Diese Worte brachten einen Gedankengang in meinem Kopf zum Laufen: Ja, Medizin hat erstaunlich wenig mit Wirtschaft zu tun (einer der Gründe, warum ich mich für Medizin entschieden habe), mit sich verkaufen, Kunden anwerben und Konkurrenten ausstechen. Doch ganz abgeschnitten sind wir nicht von der Welt. Und dieser Kongress hilft, die Schnittstelle zu verstehen: Wo brauchen wir Mediziner Wirtschaft, wo brauchen wir die Soft Skills, die ein BWLer mit der Muttermilch trinkt? Nicht im Krankenhaus, nicht allzusehr in der Praxis – unsere Zielgruppe ist weit gefächert, unsere Kunden kommen von ganz alleine zu uns – aber auf dem Arbeitsmarkt.
Wir dürfen fordern!
Denn durch den Ärztemangel befindet sich unsere Generation in einer außergewöhnlichen Situation: Wir werden gebraucht, die Kliniken suchen händeringend nach Nachwuchs. Deshalb (und hier kommt Angebot und Nachfrage ins Spiel) dürfen wir fordern. Deshalb dürfen wir fordern, dass die Musterweiterbildung gelockert wird, dass die Arbeitszeiten geregelter werden, dass für Kinderbetreuung gesorgt wird. Kurzum, dass wir unsere Work-Life-Balance bekommen, die uns so wichtig ist.

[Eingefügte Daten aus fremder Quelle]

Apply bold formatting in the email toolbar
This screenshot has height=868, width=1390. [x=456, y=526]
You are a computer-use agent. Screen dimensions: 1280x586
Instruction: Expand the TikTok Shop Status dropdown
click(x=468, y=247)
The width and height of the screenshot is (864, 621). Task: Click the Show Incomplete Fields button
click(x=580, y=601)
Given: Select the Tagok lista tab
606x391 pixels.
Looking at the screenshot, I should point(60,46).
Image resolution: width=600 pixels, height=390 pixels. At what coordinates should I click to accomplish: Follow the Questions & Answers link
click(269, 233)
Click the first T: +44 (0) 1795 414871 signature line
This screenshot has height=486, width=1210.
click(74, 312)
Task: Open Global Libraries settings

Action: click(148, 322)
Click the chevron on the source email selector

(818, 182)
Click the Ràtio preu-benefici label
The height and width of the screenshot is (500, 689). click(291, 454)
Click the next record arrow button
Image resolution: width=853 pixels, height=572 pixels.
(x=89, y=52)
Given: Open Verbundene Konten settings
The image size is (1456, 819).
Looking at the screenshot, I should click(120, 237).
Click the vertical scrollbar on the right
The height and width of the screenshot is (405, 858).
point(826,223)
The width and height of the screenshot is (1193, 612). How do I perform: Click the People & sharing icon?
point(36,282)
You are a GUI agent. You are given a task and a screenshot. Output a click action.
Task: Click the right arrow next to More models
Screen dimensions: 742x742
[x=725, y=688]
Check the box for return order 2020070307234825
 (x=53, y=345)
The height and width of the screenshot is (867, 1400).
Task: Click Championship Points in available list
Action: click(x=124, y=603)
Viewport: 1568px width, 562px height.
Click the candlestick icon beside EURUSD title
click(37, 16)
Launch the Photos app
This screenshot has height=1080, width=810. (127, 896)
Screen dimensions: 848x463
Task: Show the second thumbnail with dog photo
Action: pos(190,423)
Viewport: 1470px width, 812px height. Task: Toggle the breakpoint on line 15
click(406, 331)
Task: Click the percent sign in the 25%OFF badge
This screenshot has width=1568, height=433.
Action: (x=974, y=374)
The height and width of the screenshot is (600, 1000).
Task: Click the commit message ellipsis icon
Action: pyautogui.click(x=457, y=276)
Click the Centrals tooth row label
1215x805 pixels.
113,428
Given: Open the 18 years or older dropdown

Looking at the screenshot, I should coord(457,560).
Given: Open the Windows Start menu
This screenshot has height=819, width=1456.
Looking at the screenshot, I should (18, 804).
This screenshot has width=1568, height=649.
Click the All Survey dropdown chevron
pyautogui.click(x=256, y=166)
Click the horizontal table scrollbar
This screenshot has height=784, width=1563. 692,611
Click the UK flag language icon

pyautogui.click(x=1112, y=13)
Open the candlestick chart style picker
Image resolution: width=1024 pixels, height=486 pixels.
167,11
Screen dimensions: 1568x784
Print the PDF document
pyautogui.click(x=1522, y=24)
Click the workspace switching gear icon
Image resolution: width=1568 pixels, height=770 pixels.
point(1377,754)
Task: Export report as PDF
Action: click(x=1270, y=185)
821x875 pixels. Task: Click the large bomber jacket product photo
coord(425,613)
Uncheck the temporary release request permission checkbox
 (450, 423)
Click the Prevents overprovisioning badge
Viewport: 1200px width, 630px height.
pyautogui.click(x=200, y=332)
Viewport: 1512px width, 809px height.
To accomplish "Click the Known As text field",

Apropos Work-Life-Balance: Leider konnte ich nur bis Mittag bleiben, da am selben Tag in unserer Kita Sommerfest war und meine Kinder ein kleines Theaterstück aufführten; das wollte ich auf keinen Fall verpassen. Obwohl ich gerne länger geblieben wäre, denn ich konnte gar nicht genug von all den Themen zu Karriere und Co. bekommen.
Ich rate jedem Medizinstudenten, die Chance zu nutzen, schon während des Studiums Kontakte zu der Welt da draußen zu knüpfen. Wer Medizin gewählt hat, hat das vielleicht unter anderem aus dem Grund getan, so wenig wie möglich mit der freien Marktwirtschaft zu tun zu haben. Mir persönlich hat der Kongress aber gezeigt, dass auch wir Mediziner einen Arbeitsmarkt haben, den es zu kennen lohnt: Denn nur so können wir unsere Karriere so planen, dass wir im Nachhinein zufrieden sind.